True Cost of Fraud Soars as Cybercriminals Diversify

Staff Report

Friday, June 17th, 2022

As digital transformation continues apace in financial services and retail the latest LexisNexis True Cost of Fraud Study reveals that cybercriminals are attacking a wider set of payment methods and driving up the cost of fraud to new highs. The cost to businesses in Europe, the Middle East and Africa (EMEA) is now 3.49 times the amount of each transaction lost to fraud. The picture varies across EMEA markets in severity. The LexisNexis Fraud Multiplier – an estimate of the total amount of loss a firm occurs based on the actual dollar value of a fraudulent transaction – showed an increase from 2019 data of 12.3% in Germany, 27.2% in France, 34.6% in the Netherlands and 41.5% in South Africa.

Cybercriminals are also varying how they attack transaction chains. Credit transactions accounted for nearly half of fraud losses in 2019 when looking at costs by payment method. The latest study shows that criminals have diversified. While credit transactions still account for the single most fraud losses by payment method, there has been a marked increase in losses from digital wallets and direct deposit payment methods. The study revealed a proportional resurgence in losses from so-called traditional payment methods such as cash, cheque or gift cards, as many economies emerge from the pandemic.

Identity verification is a growing challenge across EMEA markets, marked by the increasing use of synthetic identities, which fraudsters create by using a combination of fabricated information and personal information for a real person to build a new digital identity. It is often difficult for businesses to flag these as fraudulent since synthetic identities include some legitimate data.

"Fraud has become more expensive for businesses in part because the volume of both human and bot-originated fraud continues to target transactions at scale," said Jason Lane-Sellers, director of fraud and identity EMEA, LexisNexis Risk Solutions. "The other side of the story is that consumer transaction habits are changing and cybercriminals are adapting to these behavioral patterns.

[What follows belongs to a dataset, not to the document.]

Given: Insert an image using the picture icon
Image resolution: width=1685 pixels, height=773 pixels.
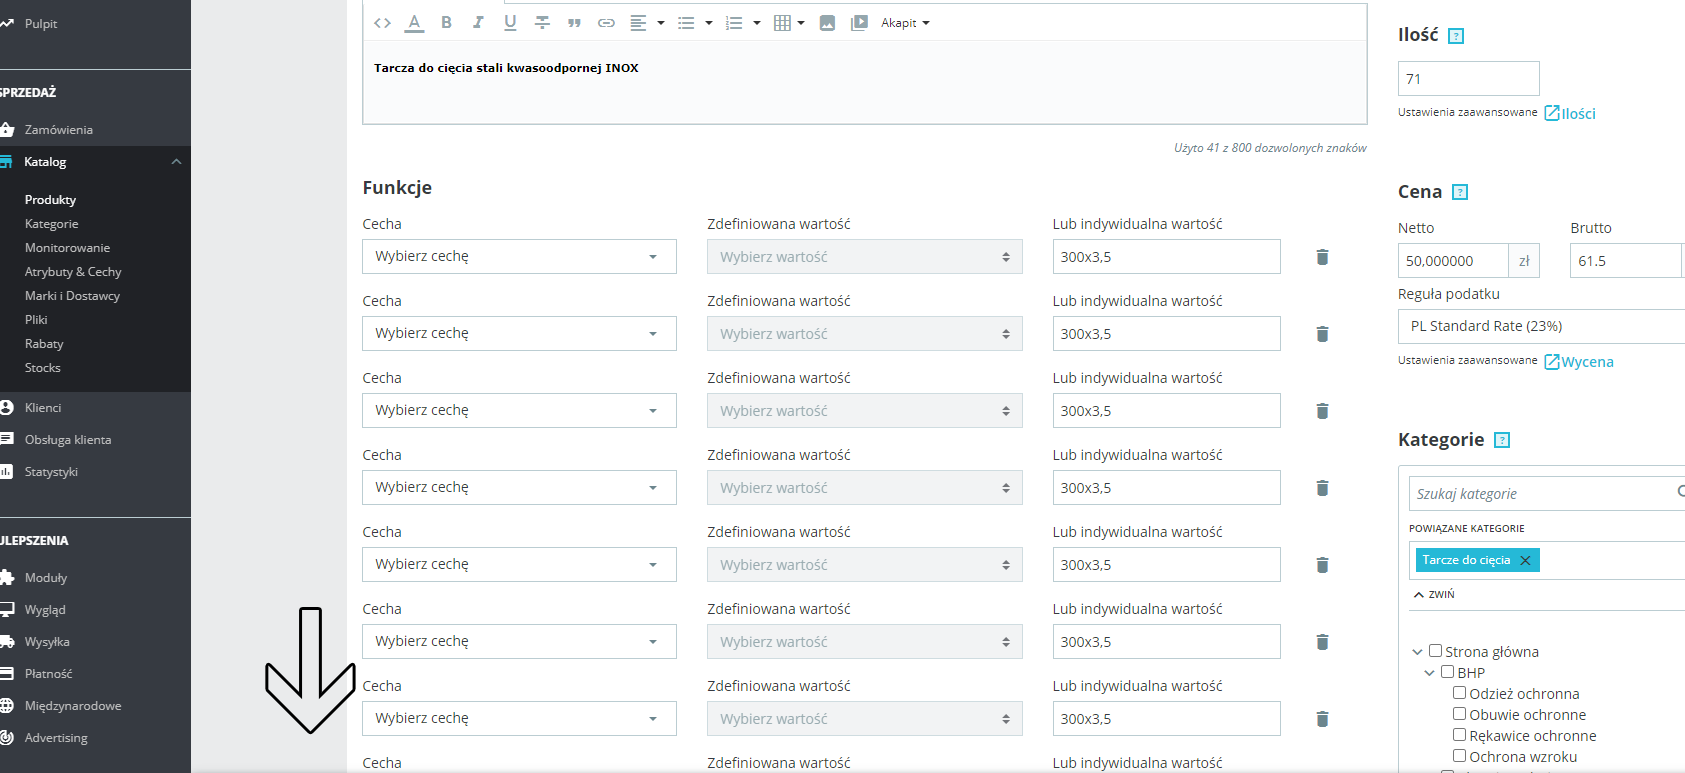Looking at the screenshot, I should pos(827,23).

"With more consumers using a variety of channels to transact, there is no one-size-fits-all solution for businesses wanting to authenticate digital identities and reduce fraud losses," continued Lane-Sellers. "Businesses need a multi-layered offensive using technology and data sources to combat fraud and stave off financial losses. The increasing sophistication of some cybercriminals in deploying synthetic identities is one example where more robust, multi-layered solutions can dramatically reduce the risk to a transaction chain."